Rabin, the Last Day prende una strada che sempre più spesso viene scelta dai registi di oggi, quella di fondere fiction e documentario nel ricostruire un evento di grande impatto storico. Lo ha fatto Sokurov con il suo Francofonia, anch'esso alla Mostra, ma Gitai porta tutto a un gradino superiore: Rabin dura due ore e mezza, è un'opera monumentale e densissima, è puro cinema. Gitai riconosce il precedente di JFK - Un caso ancora aperto, opera con cui Oliver Stone disse la sua sull'attentato a Kennedy: "Stone invocò l'idea di una cospirazione, ma per me non ci fu cospirazione nella morte di Rabin. Era scritto, c'era un generale incitamento a destabilizzare il governo, ma siccome il primo ministro era una persona integerrima, hanno dovuto ucciderlo". "Rabin aveva grande carisma - continua - ma non un carisma dovuto all'arroganza, bensì alla sua semplicità. Viveva in un appartamento umile, era a contatto con l'uomo della strada e con la dimensione storica di Israele. Non volevo affidare il suo ruolo a un attore. Rabin è allo stesso tempo il centro del film e un buco nero, e così abbiamo lavorato intorno alla sua figura con grande lavoro di ricerca e scrittura".
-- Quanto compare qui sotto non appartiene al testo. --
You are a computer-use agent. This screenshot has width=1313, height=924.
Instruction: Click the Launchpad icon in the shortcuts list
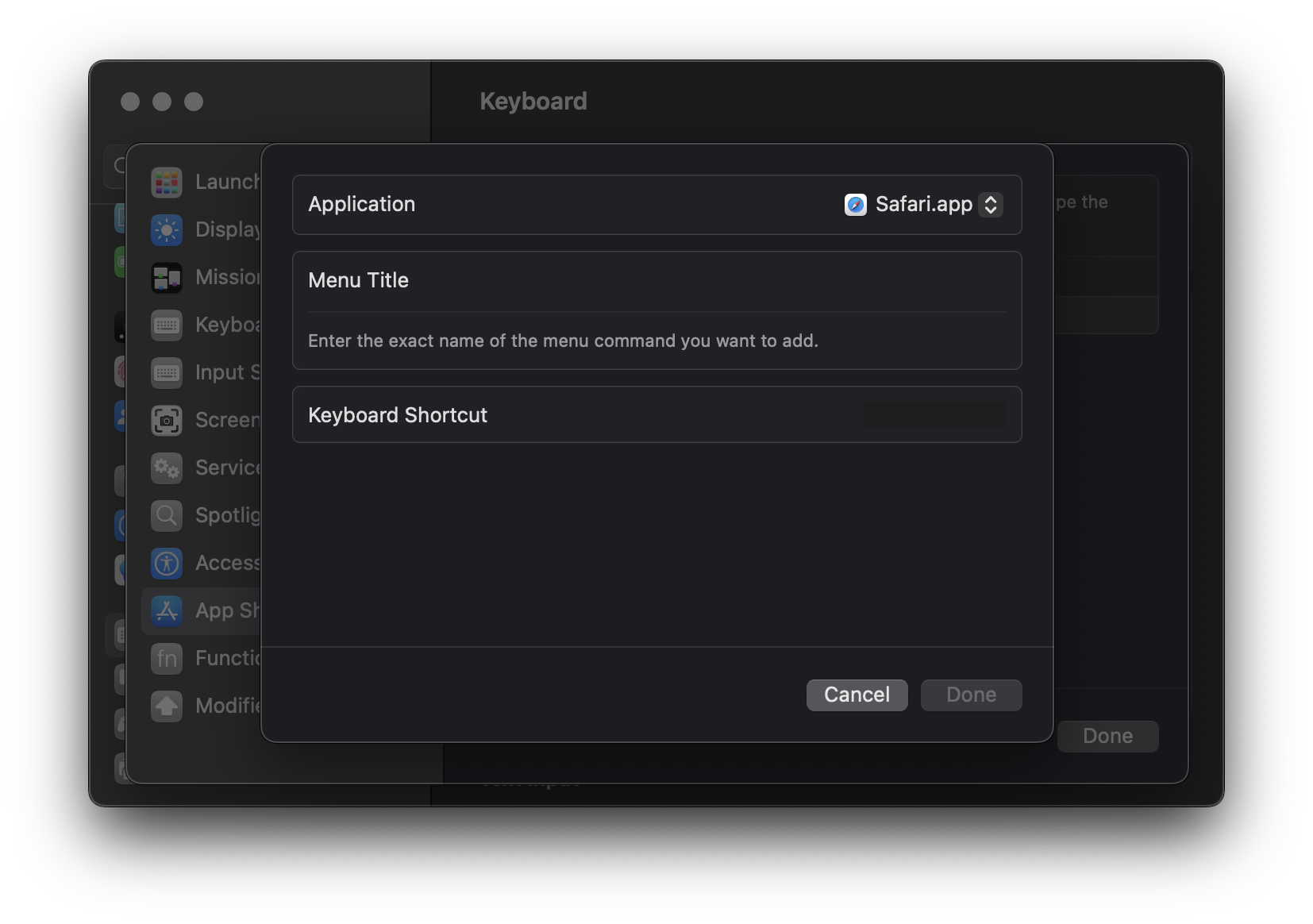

Il pensiero, infine, va a un'attualità che non sembra destinata a tornare sui binari segnati dagli sforzi per la pace di Rabin e del suo vice Shimon Peres: "Israele non è un progetto religioso, è un progetto politico. Quando un progetto è politico, si deve cercare di adattarlo alla realtà. Quando è religioso, si finisce inevitabilmente a estremizzare tutto. Raccomando ai politici israeliani di rimanere all'interno del progetto politico e riconoscere i nostri vicini nel Medio Oriente, anziché ignorarli".